Radical Equations Quick Check

To solve the equation \( \sqrt{3x - 11} + 5 = x + 2 \):

1. First, isolate the radical: \[ \sqrt{3x - 11} = x + 2 - 5 \] \[ \sqrt{3x - 11} = x - 3 \]

2. Next, square both sides to eliminate the square root: \[ 3x - 11 = (x - 3)^2 \]

3. Expand the right side: \[ 3x - 11 = x^2 - 6x + 9 \]

4. Rearrange the equation: \[ 0 = x^2 - 6x + 9 - 3x + 11 \] \[ 0 = x^2 - 9x + 20 \]

5. Factor the quadratic: \[ 0 = (x - 4)(x - 5) \]

6. Set each factor to zero: \[ x - 4 = 0 \quad \Rightarrow \quad x = 4 \] \[ x - 5 = 0 \quad \Rightarrow \quad x = 5 \]

Now, we need to check both solutions to see if they satisfy the original equation \( \sqrt{3x - 11} + 5 = x + 2 \):

For \( x = 4 \): \[ \sqrt{3(4) - 11} + 5 = \sqrt{12 - 11} + 5 = \sqrt{1} + 5 = 1 + 5 = 6 \] \[ 4 + 2 = 6 \quad \Rightarrow \quad \text{True} \]
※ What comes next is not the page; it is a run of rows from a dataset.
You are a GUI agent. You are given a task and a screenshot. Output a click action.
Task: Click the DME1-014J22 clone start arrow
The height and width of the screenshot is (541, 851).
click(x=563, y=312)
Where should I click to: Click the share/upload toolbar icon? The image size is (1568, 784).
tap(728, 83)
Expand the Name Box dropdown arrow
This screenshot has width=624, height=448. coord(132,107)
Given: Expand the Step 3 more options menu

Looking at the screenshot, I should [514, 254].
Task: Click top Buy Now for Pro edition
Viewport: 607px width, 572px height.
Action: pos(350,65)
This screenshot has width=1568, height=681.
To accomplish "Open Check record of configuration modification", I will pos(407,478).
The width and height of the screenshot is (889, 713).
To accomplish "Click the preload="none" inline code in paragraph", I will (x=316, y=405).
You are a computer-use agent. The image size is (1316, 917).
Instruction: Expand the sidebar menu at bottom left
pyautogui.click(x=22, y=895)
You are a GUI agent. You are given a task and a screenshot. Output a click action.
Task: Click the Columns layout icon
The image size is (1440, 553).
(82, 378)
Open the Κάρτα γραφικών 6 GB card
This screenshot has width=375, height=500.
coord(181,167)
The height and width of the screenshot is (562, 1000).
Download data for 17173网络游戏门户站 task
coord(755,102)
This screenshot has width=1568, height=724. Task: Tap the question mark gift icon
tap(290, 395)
For \( x = 5 \): \[ \sqrt{3(5) - 11} + 5 = \sqrt{15 - 11} + 5 = \sqrt{4} + 5 = 2 + 5 = 7 \] \[ 5 + 2 = 7 \quad \Rightarrow \quad \text{True} \]

Both solutions check out, therefore the final answers are: \( x = 4 \) or \( x = 5 \).

So the correct response is: x=4 or x=5.